ABOUT THIS TASK: Exact copy, no pictures: return only the lines below from the line with "The width and" up to and including the line with "You are a computer-use".

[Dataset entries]
==================================================
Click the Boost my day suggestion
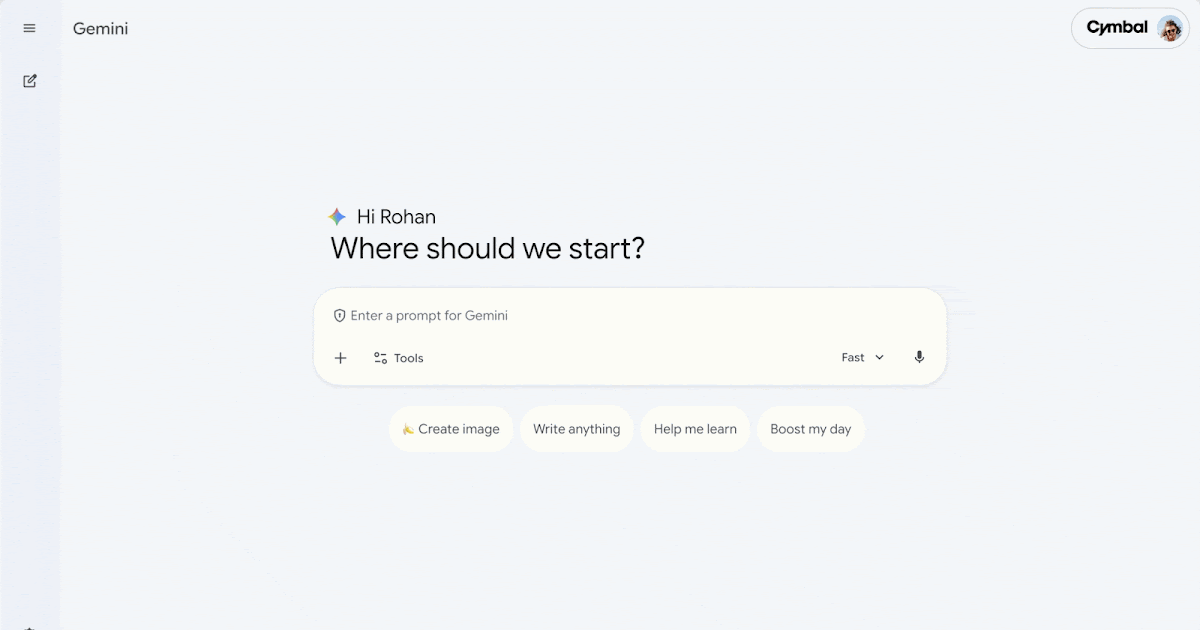This screenshot has width=1200, height=630. coord(811,428)
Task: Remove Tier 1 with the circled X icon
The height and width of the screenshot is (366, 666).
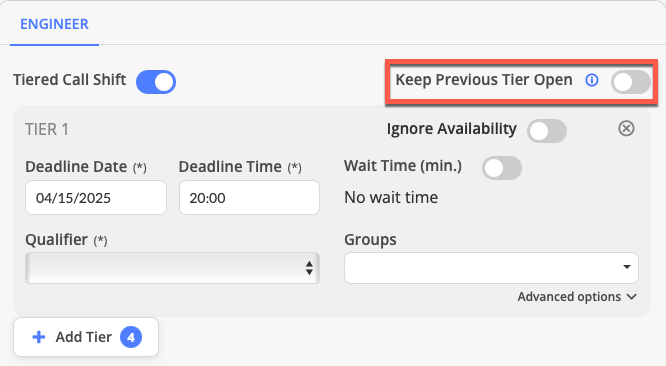Action: point(626,128)
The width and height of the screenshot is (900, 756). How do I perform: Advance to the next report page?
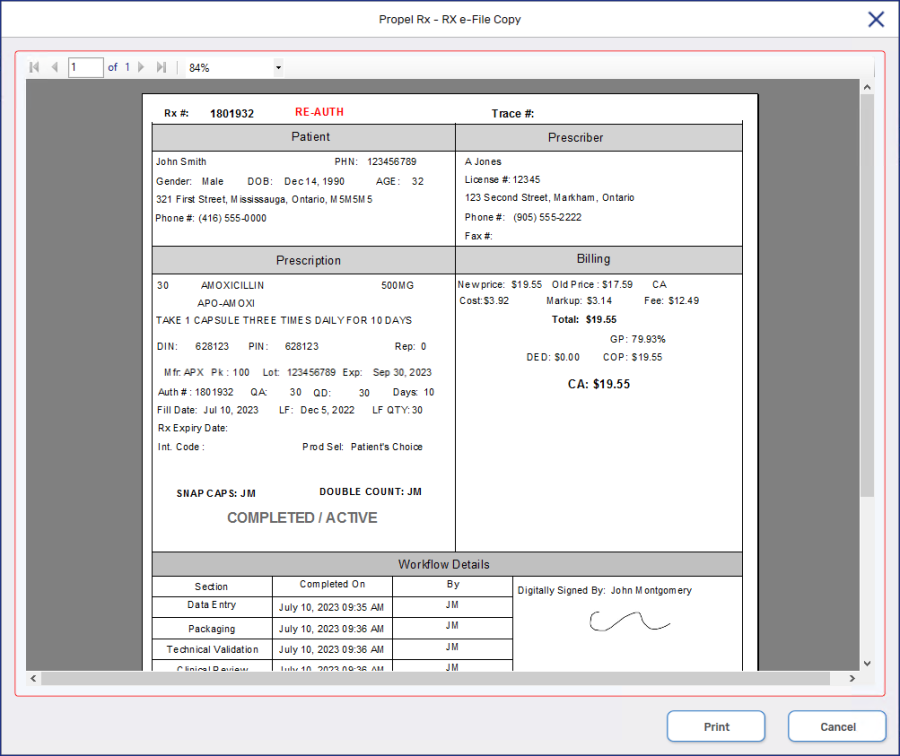(141, 67)
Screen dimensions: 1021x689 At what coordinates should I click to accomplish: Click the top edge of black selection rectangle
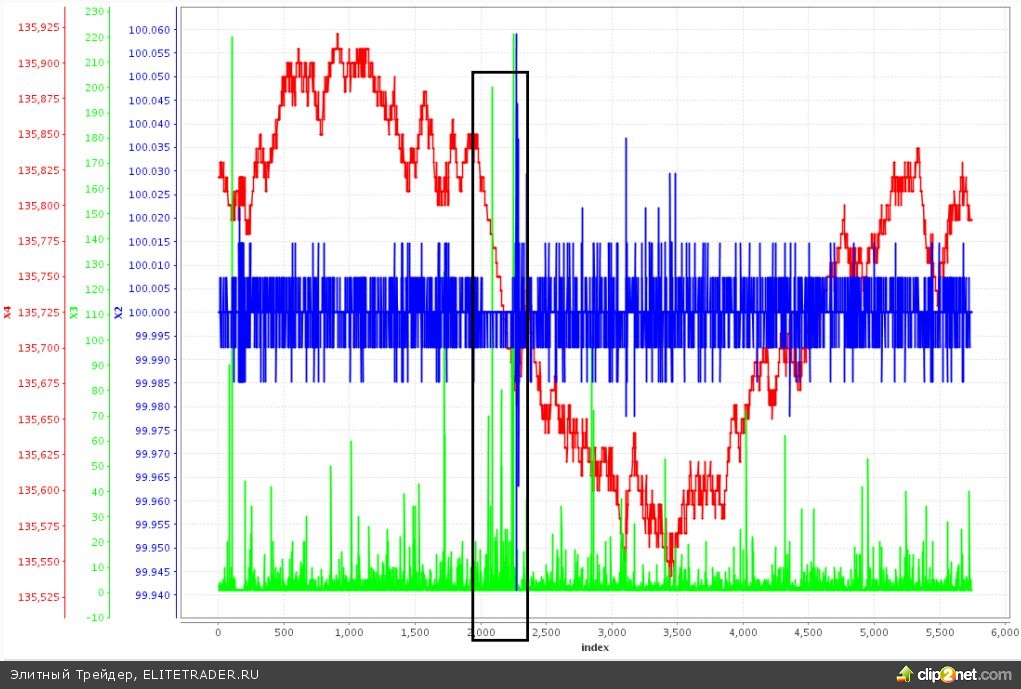click(x=499, y=72)
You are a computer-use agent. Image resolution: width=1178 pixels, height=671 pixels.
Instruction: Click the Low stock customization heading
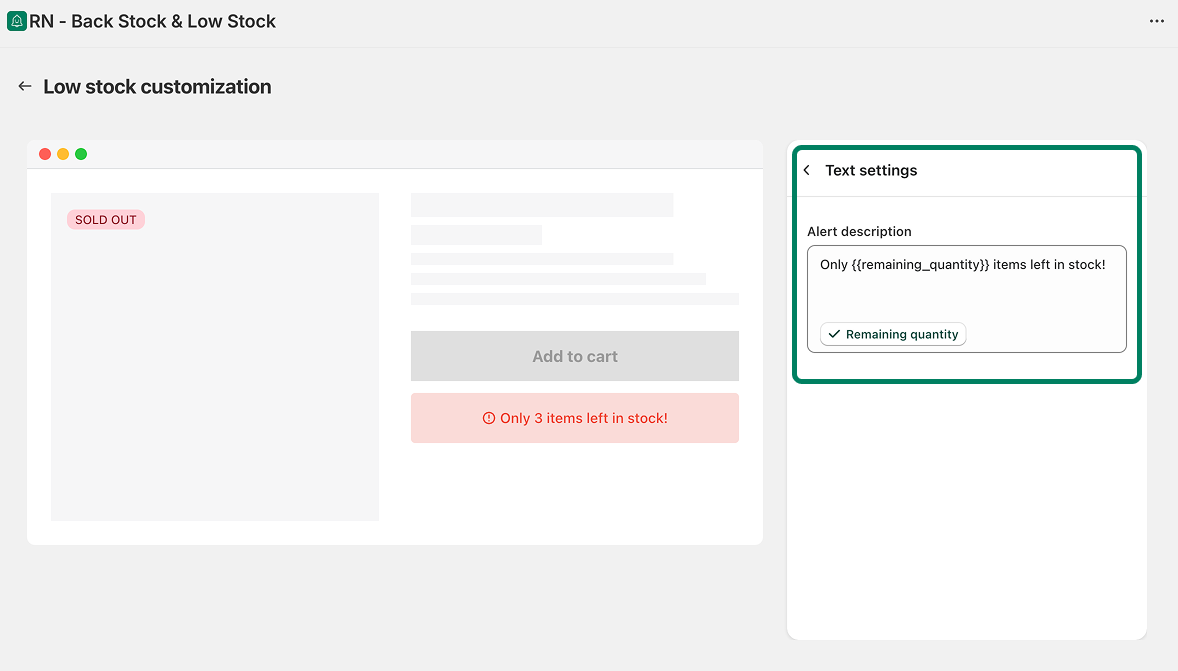click(x=157, y=87)
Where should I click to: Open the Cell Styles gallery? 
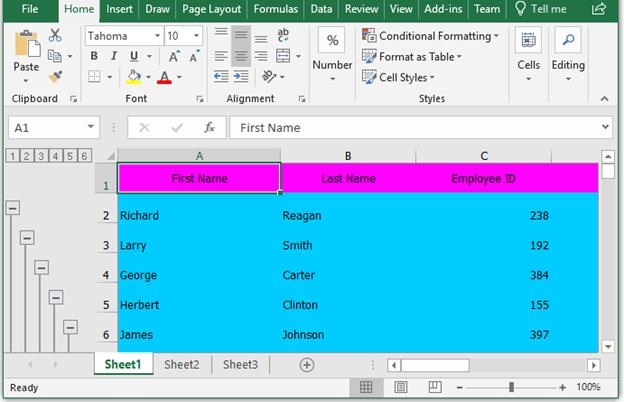(x=409, y=77)
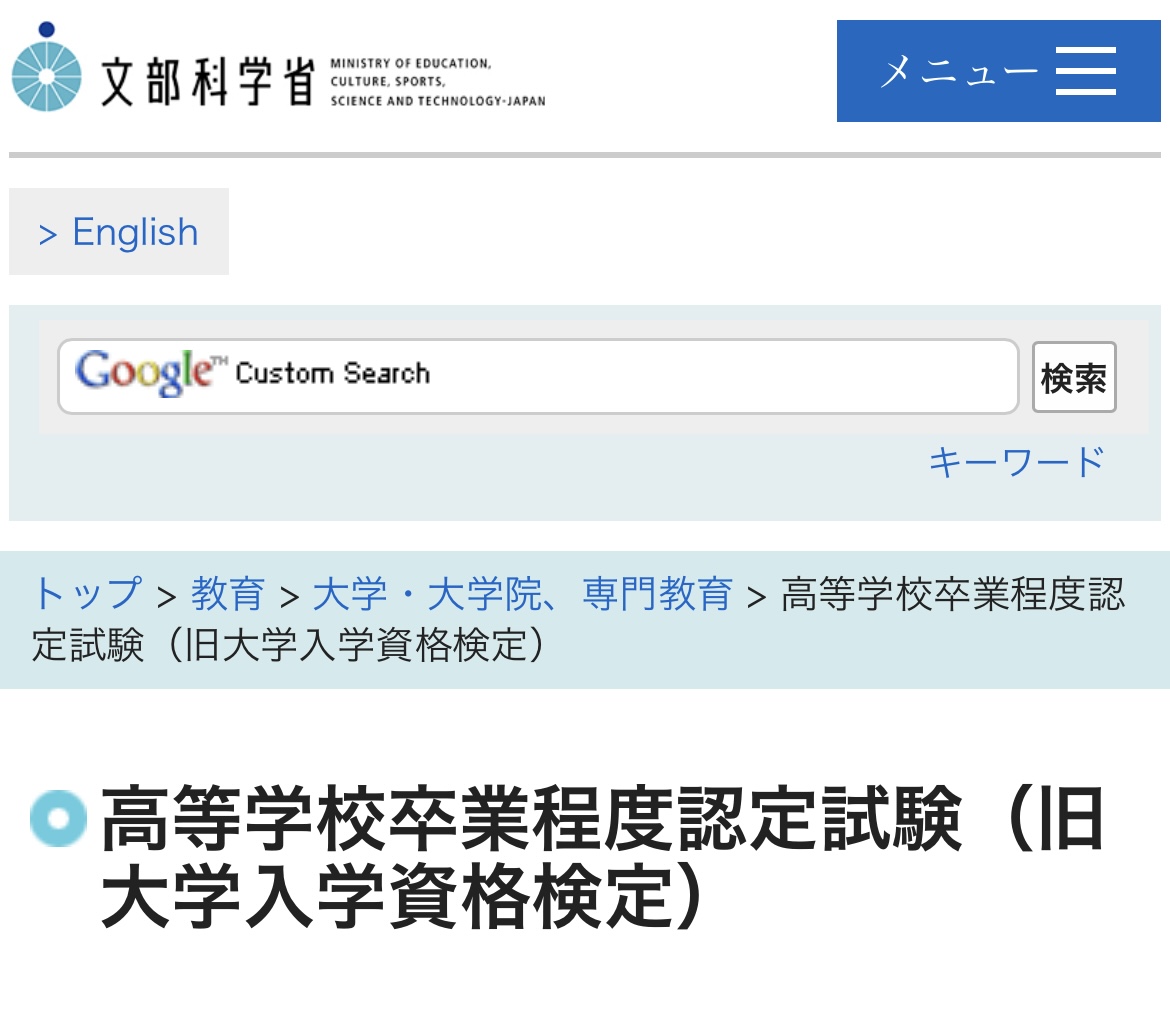Click the arrow beside English
1170x1009 pixels.
47,234
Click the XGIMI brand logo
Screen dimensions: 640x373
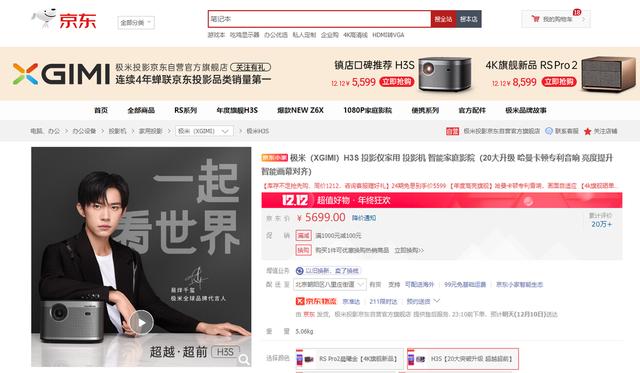pos(61,74)
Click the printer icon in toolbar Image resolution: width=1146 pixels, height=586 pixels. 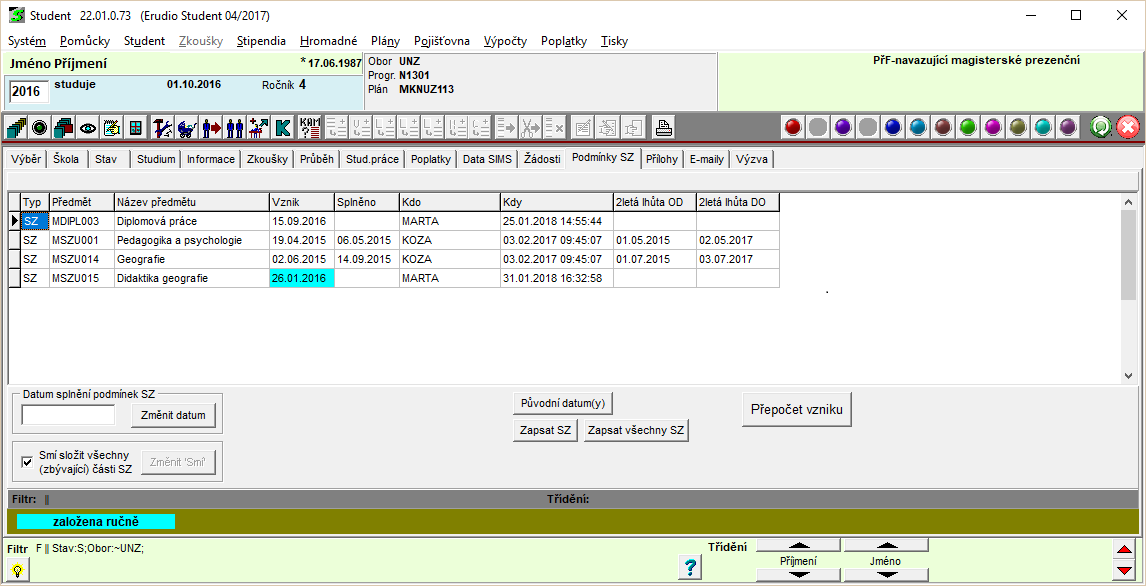(x=664, y=128)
==================================================
ANSWER BOX:
The width and height of the screenshot is (900, 756). How do I perform: Advance to the next report page?
(141, 67)
Screen dimensions: 1021x689 At what coordinates should I click to accomplish: Click the top edge of black selection rectangle
click(x=499, y=72)
You are a computer-use agent. Image resolution: width=1178 pixels, height=671 pixels.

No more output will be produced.